Stack Vent: This is the vertical extension of the soil or waste stack above the highest horizontal drainage connection (fixture branch). It allows fresh air to enter the drainage system and foul air/gases to escape above the building's roof, equalizing pressure throughout the system.
Branch Connections: Soil Branch: A horizontal pipe connecting a water closet (toilet) to the primary ventilated stack.
Waste Branch: A horizontal pipe connecting other sanitary fixtures (e.g., kitchen sink, wash hand basin, shower, bathtub) to the primary ventilated stack.

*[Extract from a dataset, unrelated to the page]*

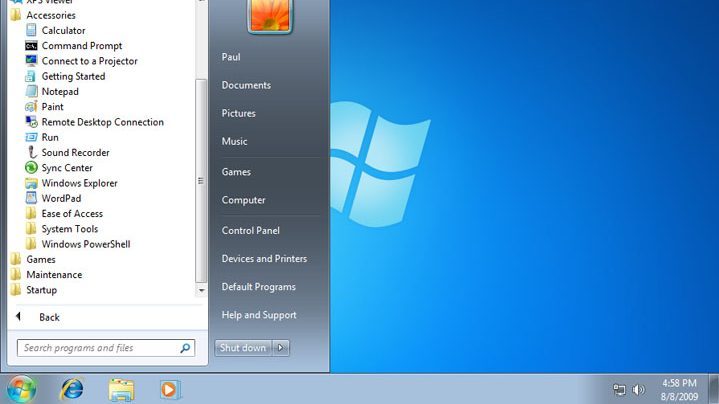Launch Sound Recorder
The width and height of the screenshot is (719, 404).
coord(75,153)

Mechanism of Operation: When a fixture discharges, water flows down the stack. The stack vent allows air to enter above the flowing water column, preventing a vacuum (siphonage) that could pull water from fixture traps on lower floors. Similarly, air can escape upwards through the vent, preventing back-pressure. This continuous air circulation maintains the integrity of the water seals in all connected fixture traps, effectively preventing the ingress of sewer gases into the building. Diagrammatic Representation (Teacher should sketch this on the board or use a chart): Draw a vertical pipe representing the primary ventilated stack. Show it extending through a roof line. Indicate the "stack vent" portion above the highest fixture. Show two or three horizontal branches at different floor levels connecting to the stack. Label these as "Soil Branch (WC)" and "Waste Branch (Sink/Bath)". Indicate the "trap" at each fixture connection. Draw arrows showing wastewater flow downwards and air circulation through the vent. This section provides in-depth explanations of the core concepts related to central sewage systems, ventilated discharge, and primary ventilated stacks.

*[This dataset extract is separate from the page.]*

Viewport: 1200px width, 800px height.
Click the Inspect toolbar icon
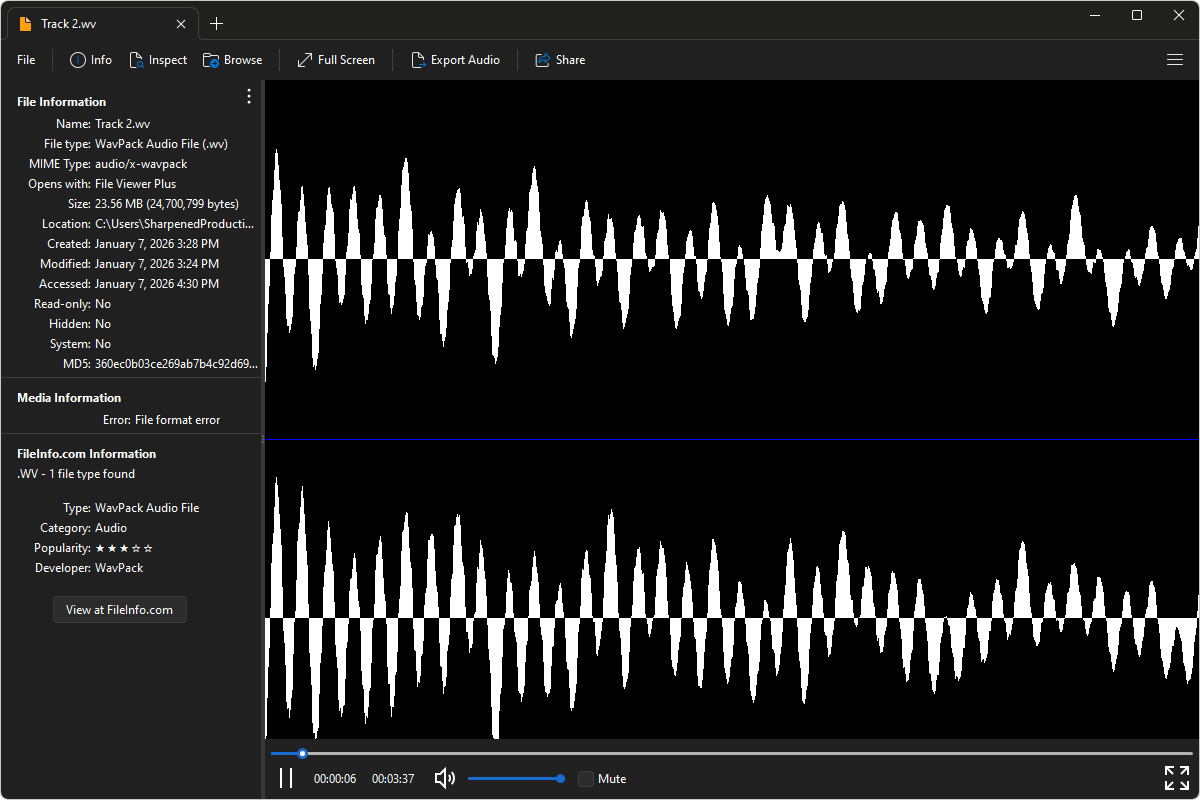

Urban Development and Housing Projects: In Nigeria, the planning and construction of new residential estates (e.g., Eko Atlantic City in Lagos, Gwarinpa Estate in Abuja, or satellite towns around major cities) rely heavily on efficient central sewage systems. Understanding this topic helps students appreciate the infrastructure required for modern living and the roles plumbers play in integrating individual buildings into these large networks.

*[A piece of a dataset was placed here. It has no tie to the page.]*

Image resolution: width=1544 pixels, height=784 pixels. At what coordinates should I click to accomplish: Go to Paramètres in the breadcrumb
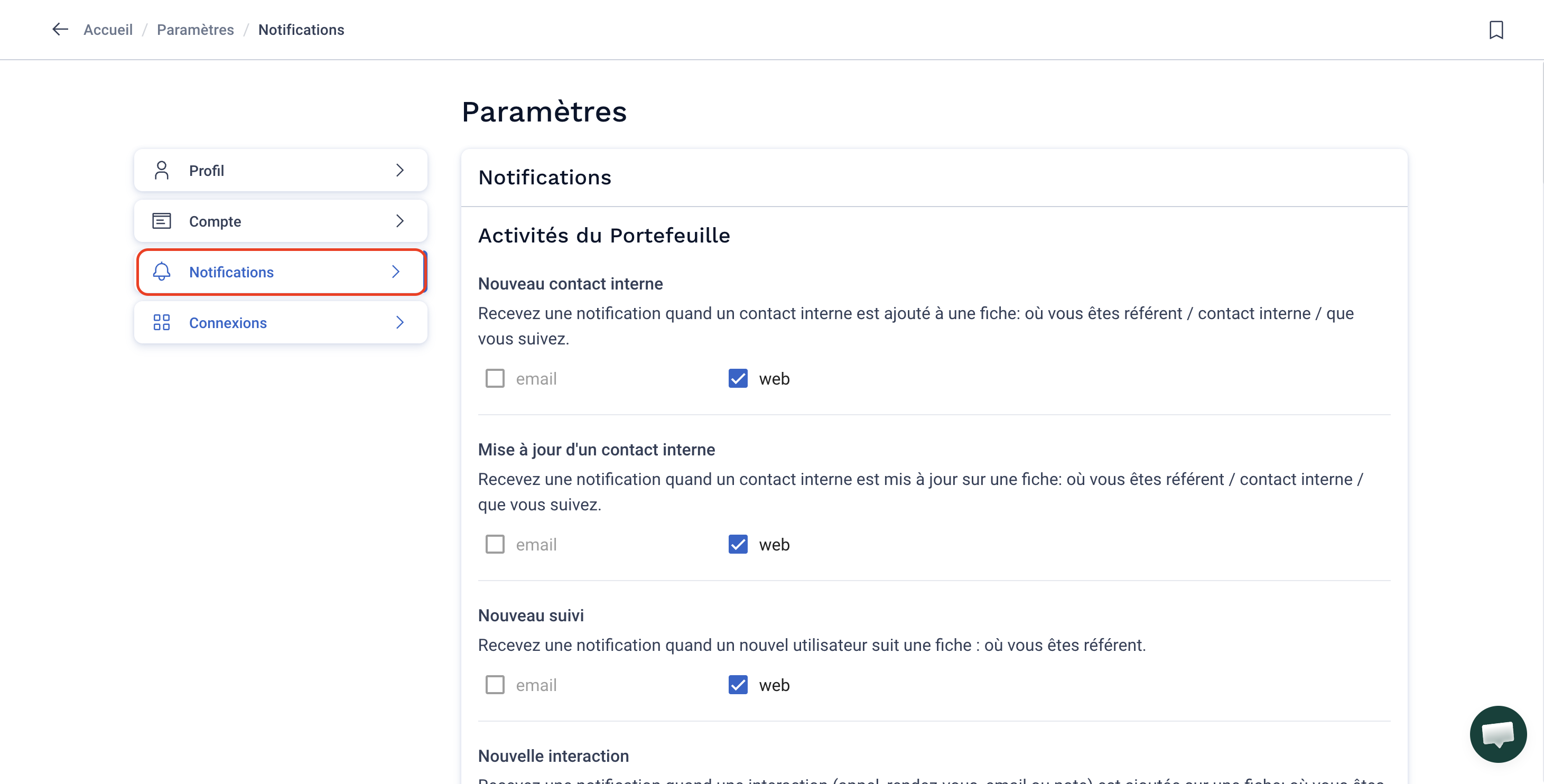196,30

Public Health and Disease Prevention: The proper functioning of central sewage systems is directly linked to preventing the spread of waterborne diseases such as cholera, typhoid, and dysentery, which are prevalent public health concerns in many parts of Nigeria, especially during rainy seasons. Students learn how plumbing expertise contributes to community well-being and reduces healthcare burdens. Environmental Sustainability and Pollution Control: Central sewage systems, particularly with their treatment plants, are crucial for protecting Nigeria's natural water bodies (rivers like the Niger and Benue, lagoons, and coastlines) from pollution by untreated human waste. This knowledge connects plumbing to broader environmental issues and the importance of sustainable practices in resource management. It also opens up discussions on the challenges of maintaining such systems in resource-constrained environments.